La tela del brasier cedió mientras él la subía, y sus manos se apoderaron de sus pechos con una rudeza que la hizo vibrar.
Un gemido ahogado escapó de sus labios, y el calor le subió a las mejillas.
Como si el sonido la hubiera delatado, Paolo la levantó en brazos y la llevó escaleras arriba, hacia su habitación, mientras seguía susurrando el nombre de otra mujer.
—Stella, Stella…
Una sombra de desolación cruzó su mirada.
Un instante después, la arrojó sobre la cama. El colchón se hundió bajo su peso y él se abalanzó sobre ella.
Sus besos, desesperados y febriles, descendieron por su cuello, dejando un rastro húmedo y ardiente.
Volvió a tomar sus labios, esta vez con más ferocidad, mordiéndolos hasta que ella saboreó el gusto metálico de su propia sangre. Y entre cada beso, el eco de un nombre que no era el suyo: “Stella, Stella…”.

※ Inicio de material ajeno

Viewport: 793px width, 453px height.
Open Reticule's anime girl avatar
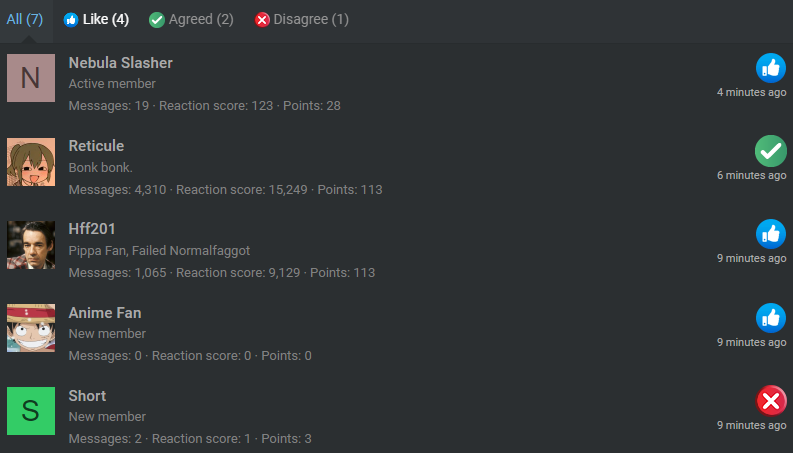[x=31, y=162]
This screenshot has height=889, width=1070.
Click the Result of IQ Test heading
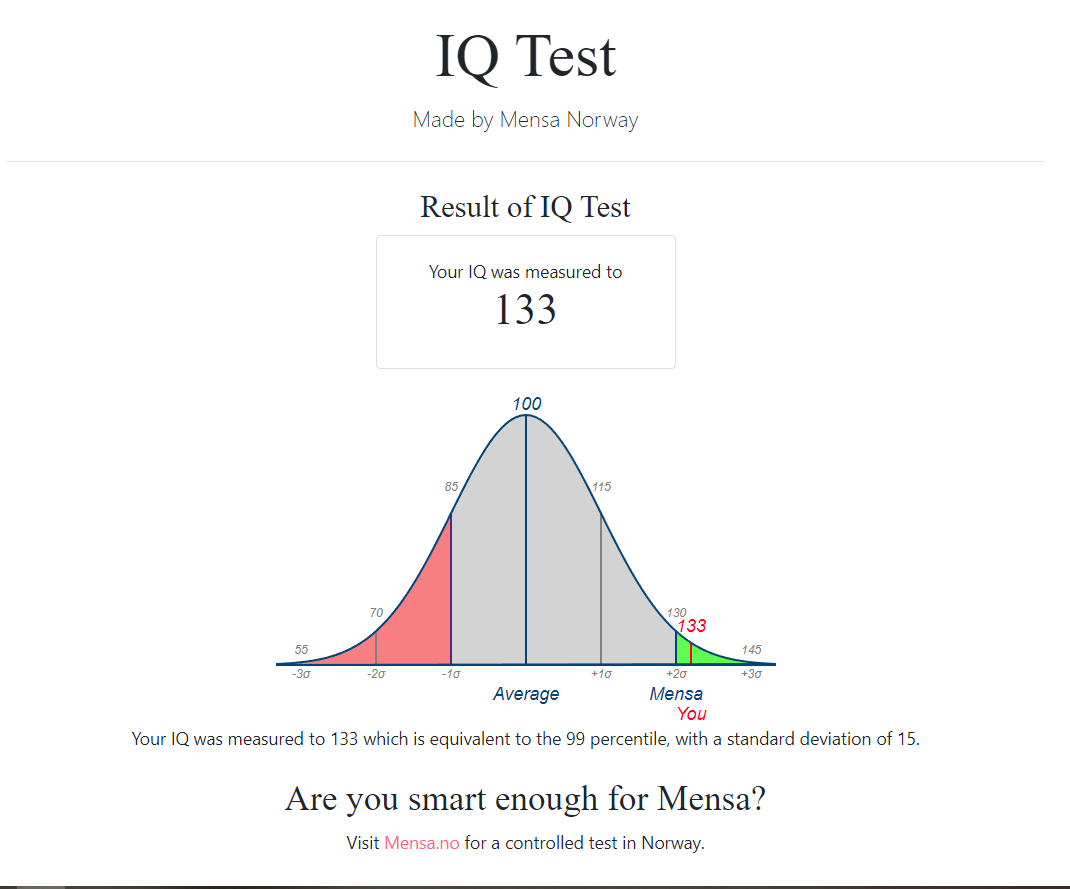click(x=525, y=207)
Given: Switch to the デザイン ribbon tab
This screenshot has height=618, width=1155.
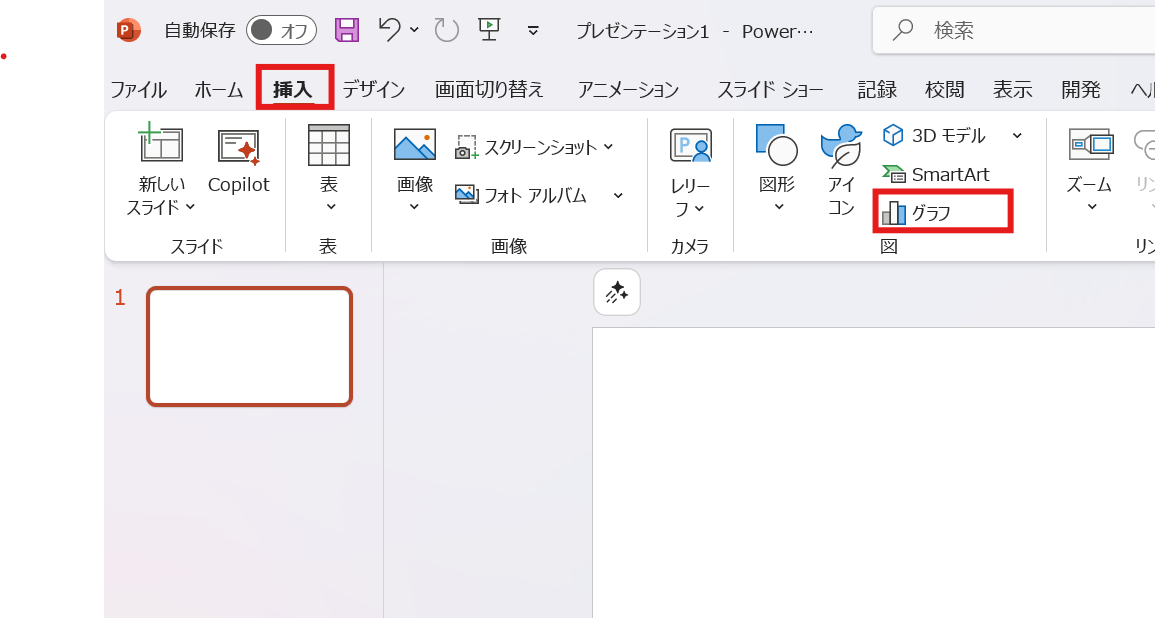Looking at the screenshot, I should click(372, 89).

Una punzada de desilusión la atravesó, pero su beso posesivo no le dio tiempo a pensar. Le dolían los labios, lastimados y sangrantes.
—¡Ah!
El vestido se rasgó con un sonido violento, y el aire fresco de la habitación le rozó la piel expuesta.
La tela del escote estaba destrozada, revelando por completo sus pechos. Tenía los labios hinchados, adoloridos. Solo sentía dolor, un dolor que la hacía temblar sin control.
Él le sujetó la cintura con fuerza, deteniendo sus temblores.
El sabor a sangre pareció calmarlo un poco, y la presión de su boca se suavizó.
Su mano descendió por su abdomen, y un calor extraño la recorrió, el placer y el pánico la hicieron estremecerse.
Su mano siguió bajando hasta llegar a su intimidad. El contacto húmedo y cálido lo hizo reaccionar, y los dedos de ella se crisparon al sentir su tacto.
—Stella… Todavía me deseas, ¿ves? Tu cuerpo aún me quiere.
Sus labios se adueñaron de los de ella una vez más.
Ante la inminencia de lo que iba a suceder, un escalofrío la sacudió de pies a cabeza. No se resistió. Se entregó, permitiendo que él hiciera lo que quisiera.
Con un solo movimiento, él desabrochó su brasier, liberándola por completo.